A researcher checks a pan trap to identify bee species. (Credit: Derek Masaki)




In an article published online Dec. 12 in the journal Conservation Biology, LeBuhn and her co-authors outlined a simple and cost-effective method for enacting a monitoring system. The study found that counting and identifying bees regularly for five years at about 200 locations would produce data accurate enough to detect two to five percent annual declines in bee populations. The program is estimated to cost $2 million and include international sampling sites, although it could be scaled to fit different regional monitoring needs."My goal is to give agencies all around the world an effective way to monitor bees," said San Francisco State University Professor of Biology Gretchen LeBuhn, lead author of a United Nations-sponsored study. "Biologists have talked a lot about how bee populations are declining, but I don't think we actually have good data that acts as an early warning signal for possible problems with our food system."
"The estimated cost of sustaining an international monitoring program is a relatively small investment compared to the potential economic cost of severe pollinator losses," the study said. Thirty-five percent of the global food supply depends on bees and other pollinators, including crops worth nearly $200 billion each year, according to LeBuhn.
"A monitoring program should be simple, repeatable, inexpensive, and, most importantly, have the ability to quickly detect declines if they are occurring," the study said.
The proposed system relies on paid workers around the globe to count and identify bees using simple "pan traps," in which bees are attracted to a brightly-colored pan filled with liquid. To determine scalable sampling techniques, costs and time scales for completing the work, the researchers designed simulations using data from eleven previously published multi-year studies.
The research was funded by the Food and Agriculture Organization of the United Nations, and the monitoring program has already been used in Brazil, Ghana, India, Kenya, Nepal, Pakistan and South Africa, with support from the Global Environment Facility and United Nations Environment Programme. LeBuhn said the long-term goal for the project is to establish a network of monitoring stations to provide data for a global analysis.

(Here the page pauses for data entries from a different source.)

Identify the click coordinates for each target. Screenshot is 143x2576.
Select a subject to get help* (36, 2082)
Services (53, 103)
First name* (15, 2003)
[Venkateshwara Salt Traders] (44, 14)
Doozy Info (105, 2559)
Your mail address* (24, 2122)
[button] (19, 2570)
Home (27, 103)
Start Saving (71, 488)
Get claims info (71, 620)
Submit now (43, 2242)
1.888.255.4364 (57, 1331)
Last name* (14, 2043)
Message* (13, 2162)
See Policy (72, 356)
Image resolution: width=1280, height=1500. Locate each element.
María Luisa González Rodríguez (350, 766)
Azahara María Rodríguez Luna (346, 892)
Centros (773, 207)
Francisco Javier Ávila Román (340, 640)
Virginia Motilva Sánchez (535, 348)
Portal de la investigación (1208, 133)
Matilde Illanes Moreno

"We hope to eventually centralize some of the data collection so that people who are counting bees regionally can contribute to a larger data set."
LeBuhn is also known for organizing the annual "Great Sunflower Project," in which 100,000 citizen scientists across North America volunteer to count bee populations in their own backyards. The project, now in its fifth year, recently found low numbers of bees in urban areas across America, adding weight to the theory that habitat loss is one of the primary reasons for sharp population declines.